Last updated on 2023-05-16 | Edit this page

Overview

Questions

  • How to evaluate a completed job?
  • How to set event notification for your jobs?

Objectives

  • Explain Slurm environment variables.
  • Demonstrate how to evaluate jobs and make use of multiple threads options.

Evaluating your Job


After a job has completed, you will need to evaluate how efficient it was, if it ran successfully, or investigate why it failed.

The seff command provides a summary of any job.

BASH

seff <jobid>

Exercise 1: Run and evaluate job4.sh .

job4.sh is similar to job3.sh with only the bowtie2 command. Try submitting it. Is there an error? How to fix it?

And after it completed successfully, evaluate the job.
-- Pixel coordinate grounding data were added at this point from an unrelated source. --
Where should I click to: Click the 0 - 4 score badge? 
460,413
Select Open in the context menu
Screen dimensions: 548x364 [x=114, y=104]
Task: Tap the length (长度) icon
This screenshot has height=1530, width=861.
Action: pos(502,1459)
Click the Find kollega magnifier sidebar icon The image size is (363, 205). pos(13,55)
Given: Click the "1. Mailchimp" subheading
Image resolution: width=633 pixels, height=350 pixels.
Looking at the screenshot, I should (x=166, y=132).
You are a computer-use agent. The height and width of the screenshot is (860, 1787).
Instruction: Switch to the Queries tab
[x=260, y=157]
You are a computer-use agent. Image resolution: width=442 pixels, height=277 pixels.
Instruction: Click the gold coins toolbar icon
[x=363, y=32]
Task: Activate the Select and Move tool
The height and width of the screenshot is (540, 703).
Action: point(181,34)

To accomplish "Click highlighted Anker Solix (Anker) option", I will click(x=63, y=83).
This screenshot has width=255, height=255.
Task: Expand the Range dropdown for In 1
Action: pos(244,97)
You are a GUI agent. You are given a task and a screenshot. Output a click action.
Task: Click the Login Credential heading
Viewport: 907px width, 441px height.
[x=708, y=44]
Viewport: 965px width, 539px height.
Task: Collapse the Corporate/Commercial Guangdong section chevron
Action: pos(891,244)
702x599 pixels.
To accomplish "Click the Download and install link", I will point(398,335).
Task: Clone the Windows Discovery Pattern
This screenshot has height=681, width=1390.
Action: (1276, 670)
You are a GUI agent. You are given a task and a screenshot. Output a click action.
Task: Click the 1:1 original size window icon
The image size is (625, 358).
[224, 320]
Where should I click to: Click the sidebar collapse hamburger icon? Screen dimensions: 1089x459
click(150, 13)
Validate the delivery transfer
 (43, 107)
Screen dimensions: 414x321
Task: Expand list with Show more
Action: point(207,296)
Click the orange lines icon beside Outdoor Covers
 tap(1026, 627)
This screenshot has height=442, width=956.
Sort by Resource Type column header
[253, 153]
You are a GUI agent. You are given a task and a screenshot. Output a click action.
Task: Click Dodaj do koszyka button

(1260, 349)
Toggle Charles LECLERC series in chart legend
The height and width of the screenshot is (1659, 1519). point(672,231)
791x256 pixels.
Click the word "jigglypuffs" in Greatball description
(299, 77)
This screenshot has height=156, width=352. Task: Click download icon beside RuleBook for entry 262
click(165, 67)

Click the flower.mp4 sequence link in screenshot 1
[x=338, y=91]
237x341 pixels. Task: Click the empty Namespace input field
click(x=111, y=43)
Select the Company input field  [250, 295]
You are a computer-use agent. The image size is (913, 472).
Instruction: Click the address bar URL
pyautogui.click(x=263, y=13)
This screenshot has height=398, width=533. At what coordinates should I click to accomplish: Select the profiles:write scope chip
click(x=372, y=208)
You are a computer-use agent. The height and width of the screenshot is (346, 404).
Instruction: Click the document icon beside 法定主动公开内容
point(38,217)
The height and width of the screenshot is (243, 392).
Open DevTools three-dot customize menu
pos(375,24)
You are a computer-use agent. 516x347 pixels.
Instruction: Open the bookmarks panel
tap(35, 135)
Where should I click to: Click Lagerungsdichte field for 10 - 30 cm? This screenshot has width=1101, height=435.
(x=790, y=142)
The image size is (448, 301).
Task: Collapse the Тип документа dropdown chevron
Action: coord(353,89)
The jobs completes fast but not successfully

BASH

seff 11793501

OUTPUT

Job ID: 11793501
Cluster: milton
User/Group: iskander.j/allstaff
State: OUT_OF_MEMORY (exit code 0)
Nodes: 1
Cores per node: 2
CPU Utilized: 00:00:01
CPU Efficiency: 50.00% of 00:00:02 core-walltime
Job Wall-clock time: 00:00:01
Memory Utilized: 0.00 MB (estimated maximum)
Memory Efficiency: 0.00% of 20.00 MB (10.00 MB/core)

Also, checking output

BASH

cat Slurm-11793501.out

OUTPUT

.........................<other output>
slurmstepd: error: Detected 1 oom_kill event in StepId=11793501.batch. Some of the step tasks have been OOM Killed.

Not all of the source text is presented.